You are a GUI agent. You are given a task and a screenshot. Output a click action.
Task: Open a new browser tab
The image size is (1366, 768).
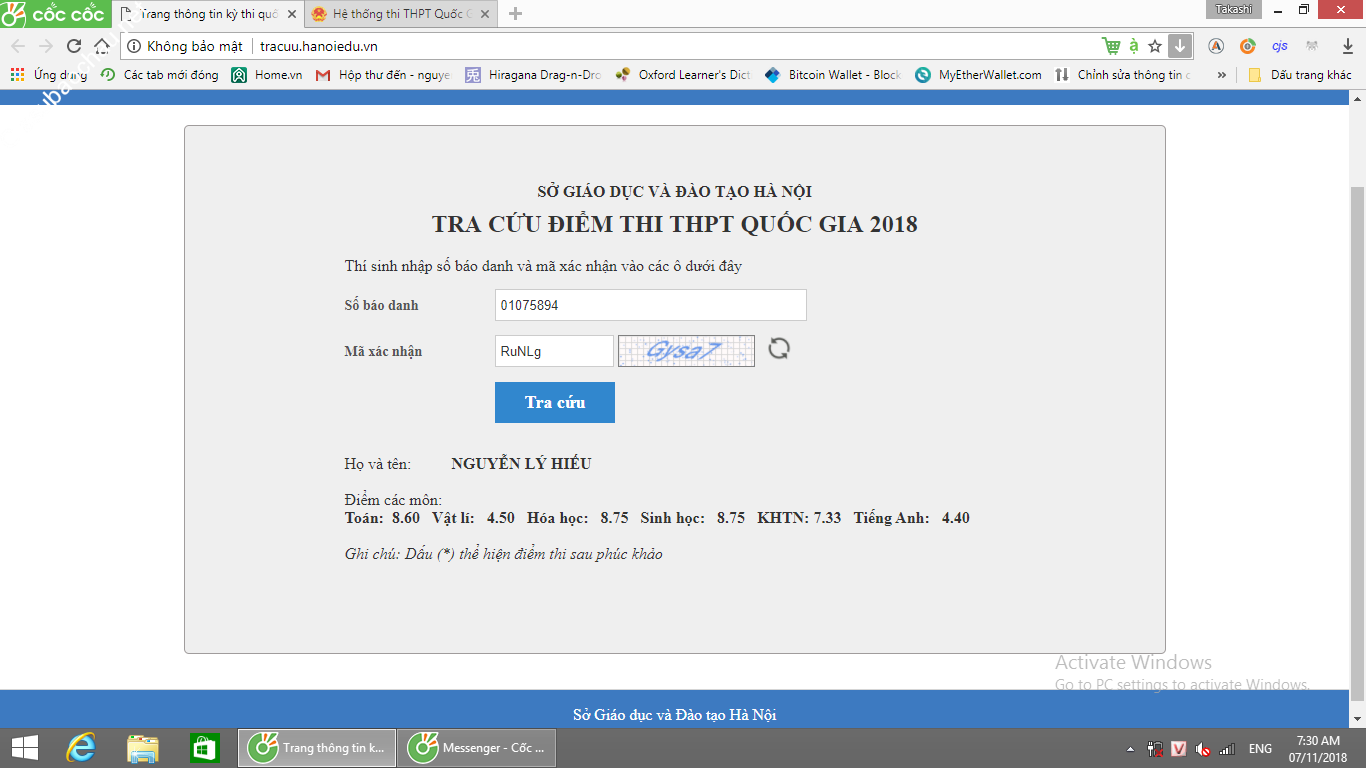[x=516, y=14]
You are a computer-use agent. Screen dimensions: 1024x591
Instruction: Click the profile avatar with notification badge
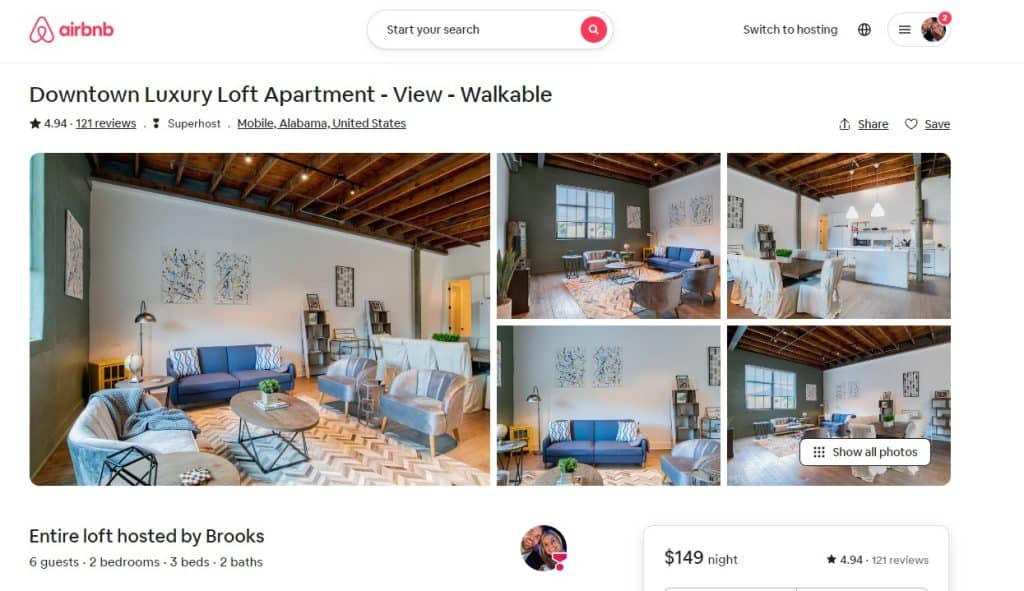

================

**Description of the task**
The answer must repeat every record exactly, with all pictures left out.

**Solution below**
You are a GUI agent. You are given a task and a screenshot. Output a click action.
Task: Open a new browser tab
The image size is (1366, 768).
[x=516, y=14]
You are a computer-use agent. Screen dimensions: 1024x591
Instruction: Click the profile avatar with notification badge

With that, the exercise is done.